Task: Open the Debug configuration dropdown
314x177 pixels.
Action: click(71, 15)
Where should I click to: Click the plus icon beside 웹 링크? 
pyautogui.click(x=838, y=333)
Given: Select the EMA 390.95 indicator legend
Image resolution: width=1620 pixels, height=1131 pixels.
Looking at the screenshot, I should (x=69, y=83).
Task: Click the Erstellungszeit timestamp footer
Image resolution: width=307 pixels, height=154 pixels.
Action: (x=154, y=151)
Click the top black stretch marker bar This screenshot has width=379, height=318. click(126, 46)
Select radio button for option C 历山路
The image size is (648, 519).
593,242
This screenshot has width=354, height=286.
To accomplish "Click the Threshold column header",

[Set problem] Copy all of the entries above verbatim, preserving every line and character.

[Output]
Task: Open the Debug configuration dropdown
314x177 pixels.
Action: click(71, 15)
Where should I click to: Click the plus icon beside 웹 링크? 
pyautogui.click(x=838, y=333)
Given: Select the EMA 390.95 indicator legend
Image resolution: width=1620 pixels, height=1131 pixels.
Looking at the screenshot, I should (x=69, y=83).
Task: Click the Erstellungszeit timestamp footer
Image resolution: width=307 pixels, height=154 pixels.
Action: (x=154, y=151)
Click the top black stretch marker bar This screenshot has width=379, height=318. click(126, 46)
Select radio button for option C 历山路
The image size is (648, 519).
593,242
This screenshot has width=354, height=286.
To accomplish "Click the Threshold column header",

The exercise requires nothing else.